The National Lung Cancer Screening Trial (NLST) demonstrated a mortality reduction benefit associated with low-dose computed tomography (LDCT) screening for lung cancer. There has been considerable debate regarding the benefits and harms of LDCT lung cancer screening, including the challenges related to its practical implementation. One of the controversies regards overdiagnosis, which conceptually denotes diagnosing a cancer that, either because of its indolent, low-aggressiveness biologic behavior or because of limited life expectancy, is unlikely to result in significant morbidity during the patient’s remainder lifetime. In theory, diagnosing and treating these cancers offer no measurable benefit while incurring costs and risks. Therefore, if a screening test detects a substantial number of overdiagnosed cancers, it is less likely to be effective. It has been argued that LDCT screening for lung cancer results in an unacceptably high rate of overdiagnosis. This article aims to defend the opposite stance. Overdiagnosis does exist and to a certain extent is inherent to any cancer-screening test. Nonetheless, the concept is less dualistic and more nuanced than it has been suggested. Furthermore, the average estimates of overdiagnosis in LDCT lung cancer screening based on the totality of published data are likely much lower than the highest published estimates, if a careful definition of a positive screening test reflecting our current understanding of lung cancer biology is utilized. This article presents evidence on why reports of overdiagnosis in lung cancer screening have been exaggerated.

Highlights

  • LDCT has been proven to decrease lung cancer–specific mortality by 20%, primarily by causing a stage shift at diagnosis from advanced stage noncurable lung cancers to early-stage potentially curable lung cancers.

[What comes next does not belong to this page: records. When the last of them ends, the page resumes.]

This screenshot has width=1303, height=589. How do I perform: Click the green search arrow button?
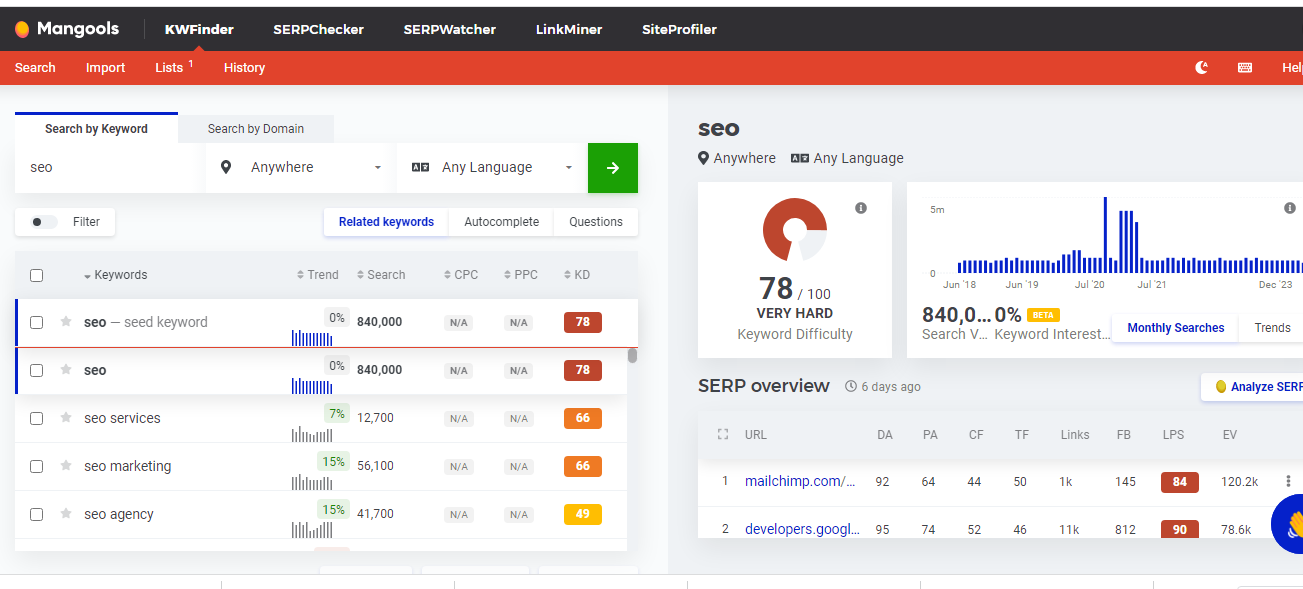612,168
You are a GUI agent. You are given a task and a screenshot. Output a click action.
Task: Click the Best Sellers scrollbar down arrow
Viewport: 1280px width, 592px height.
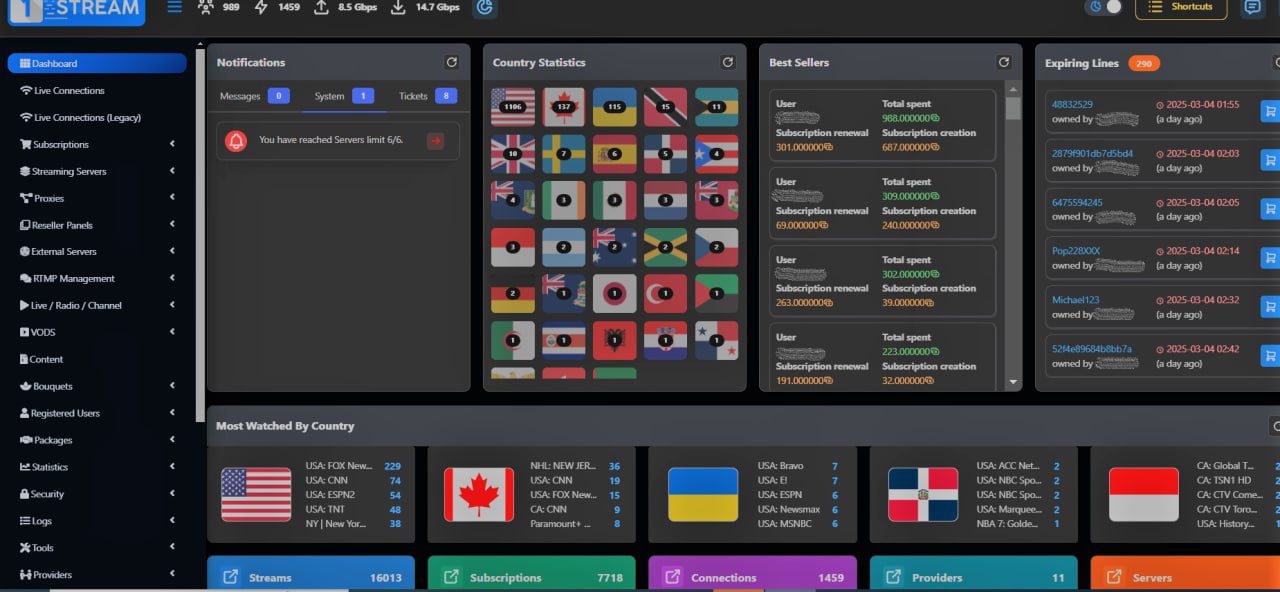(x=1013, y=382)
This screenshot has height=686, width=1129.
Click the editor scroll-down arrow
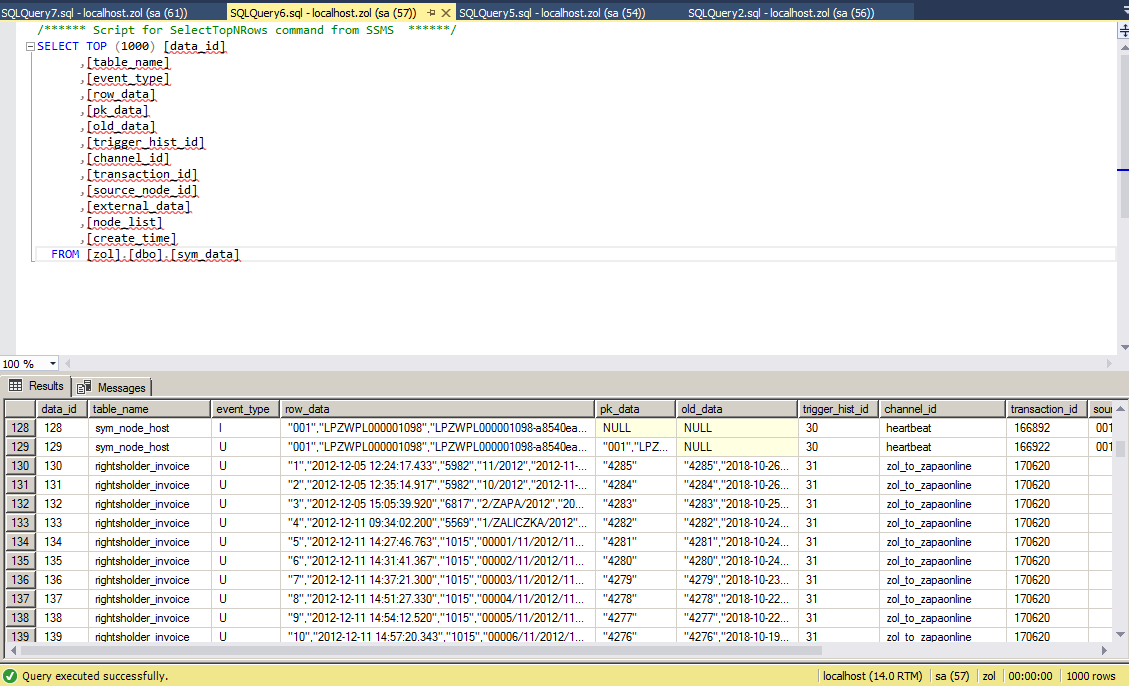[1123, 347]
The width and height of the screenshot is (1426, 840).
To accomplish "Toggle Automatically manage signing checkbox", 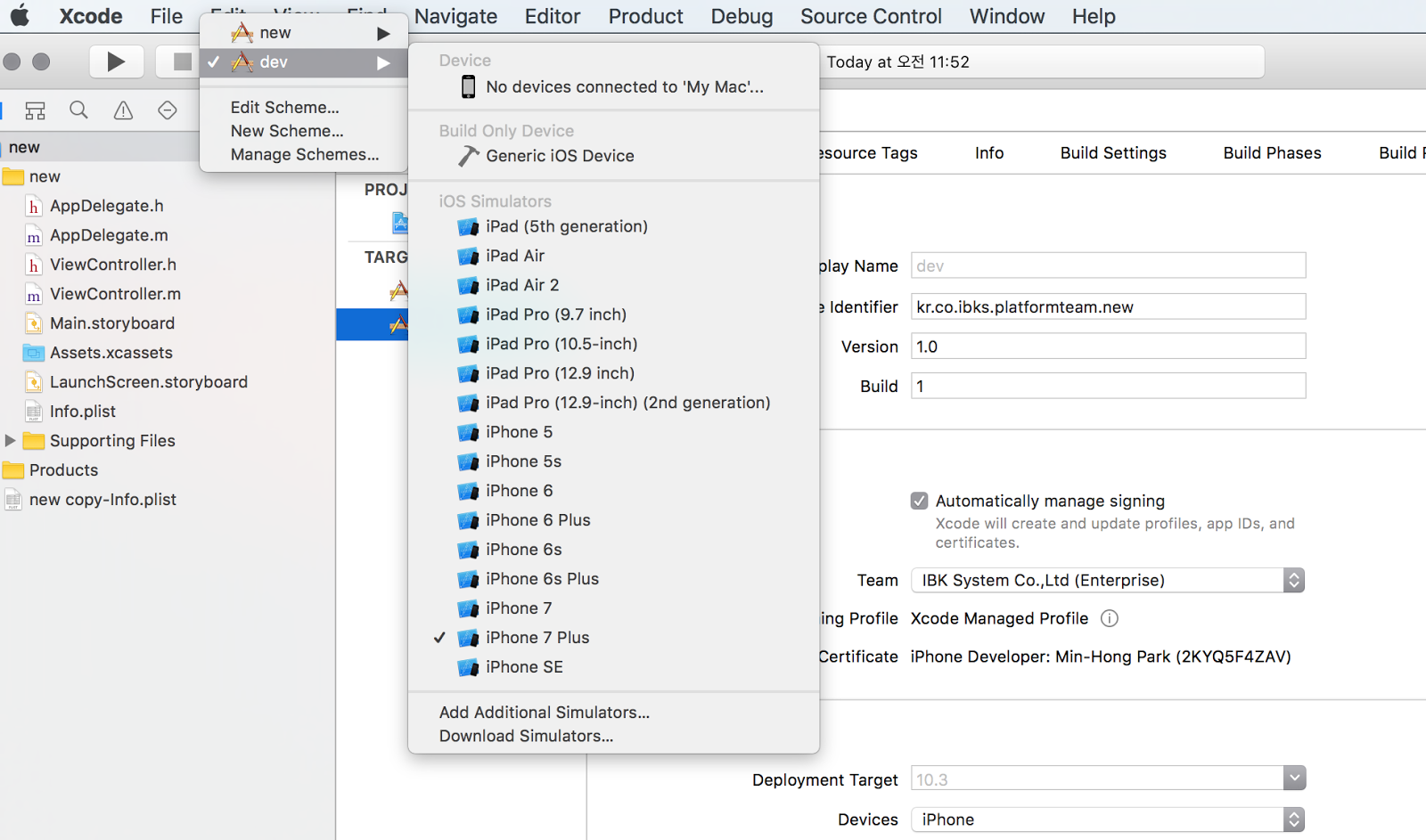I will tap(919, 501).
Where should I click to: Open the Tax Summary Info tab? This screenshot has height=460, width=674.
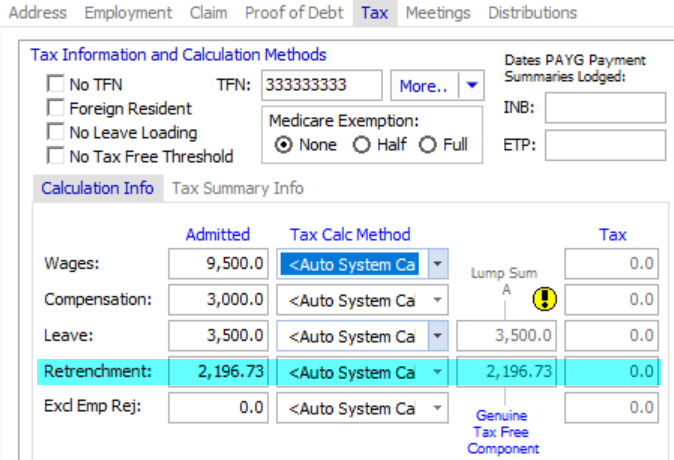tap(238, 188)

  • The most important harms of LDCT screening are the high rate of false positives (which may lead to harm from invasive procedures or unnecessary additional tests) and overdiagnosis (which may lead to treatment of cancers that would not lead to death and morbidity during the patient’s life expectancy).

  • The main economic limitation for implementation of LDCT screening is cost effectiveness, a metric that is very sensitive to both number of false positives and overdiagnosed cancers.

  • The scientific literature estimates of overdiagnosis in LDCT screening vary widely, from 2%–3% to 18%–19%, depending on different models and assumptions. Nonetheless, some degree of overdiagnosis is inherent to any screening strategy.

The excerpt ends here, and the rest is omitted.